Collected data:
************

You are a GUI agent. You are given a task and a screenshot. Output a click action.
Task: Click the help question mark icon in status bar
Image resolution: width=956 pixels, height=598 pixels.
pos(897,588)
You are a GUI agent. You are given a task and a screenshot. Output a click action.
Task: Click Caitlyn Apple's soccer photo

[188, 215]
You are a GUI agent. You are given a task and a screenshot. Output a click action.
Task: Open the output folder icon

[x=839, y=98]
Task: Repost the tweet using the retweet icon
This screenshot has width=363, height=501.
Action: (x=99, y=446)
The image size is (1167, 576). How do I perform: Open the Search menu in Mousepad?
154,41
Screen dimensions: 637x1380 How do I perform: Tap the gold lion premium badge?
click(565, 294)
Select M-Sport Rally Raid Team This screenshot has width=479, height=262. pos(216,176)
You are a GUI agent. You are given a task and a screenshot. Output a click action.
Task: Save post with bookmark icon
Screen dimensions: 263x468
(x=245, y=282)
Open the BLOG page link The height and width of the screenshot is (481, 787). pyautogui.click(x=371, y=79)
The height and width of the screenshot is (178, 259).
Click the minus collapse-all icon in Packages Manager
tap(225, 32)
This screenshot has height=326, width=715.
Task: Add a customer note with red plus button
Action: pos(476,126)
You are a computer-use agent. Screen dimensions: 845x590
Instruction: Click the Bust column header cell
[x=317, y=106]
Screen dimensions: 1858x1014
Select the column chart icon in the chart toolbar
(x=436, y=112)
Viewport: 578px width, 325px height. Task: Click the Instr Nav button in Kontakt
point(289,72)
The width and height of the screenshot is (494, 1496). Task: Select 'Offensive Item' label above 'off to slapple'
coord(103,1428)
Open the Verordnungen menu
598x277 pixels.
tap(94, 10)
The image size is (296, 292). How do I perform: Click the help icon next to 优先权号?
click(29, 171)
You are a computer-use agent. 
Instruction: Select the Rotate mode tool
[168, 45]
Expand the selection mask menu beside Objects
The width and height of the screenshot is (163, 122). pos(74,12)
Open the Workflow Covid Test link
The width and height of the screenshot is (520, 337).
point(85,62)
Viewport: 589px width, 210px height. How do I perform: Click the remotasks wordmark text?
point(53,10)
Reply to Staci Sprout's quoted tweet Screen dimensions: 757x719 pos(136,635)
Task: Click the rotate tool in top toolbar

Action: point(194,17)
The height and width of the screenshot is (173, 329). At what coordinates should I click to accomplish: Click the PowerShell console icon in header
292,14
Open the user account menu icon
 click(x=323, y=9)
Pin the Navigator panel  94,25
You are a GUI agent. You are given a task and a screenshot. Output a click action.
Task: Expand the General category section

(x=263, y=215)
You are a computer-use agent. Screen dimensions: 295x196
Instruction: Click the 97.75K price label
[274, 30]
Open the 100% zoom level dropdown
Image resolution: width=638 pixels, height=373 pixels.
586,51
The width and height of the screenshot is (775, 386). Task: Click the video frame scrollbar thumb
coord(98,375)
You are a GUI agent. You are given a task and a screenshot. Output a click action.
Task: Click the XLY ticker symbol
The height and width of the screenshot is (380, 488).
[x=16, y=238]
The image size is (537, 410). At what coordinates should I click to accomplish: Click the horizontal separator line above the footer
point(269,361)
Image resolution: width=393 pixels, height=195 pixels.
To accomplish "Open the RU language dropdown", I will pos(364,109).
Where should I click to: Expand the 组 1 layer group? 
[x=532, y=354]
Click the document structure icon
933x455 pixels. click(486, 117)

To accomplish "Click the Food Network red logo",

************

Your instructions:
Return only the lines of the records in which the string "link" appears.

Answer section:
Open the BLOG page link The height and width of the screenshot is (481, 787). pyautogui.click(x=371, y=79)
Open the Workflow Covid Test link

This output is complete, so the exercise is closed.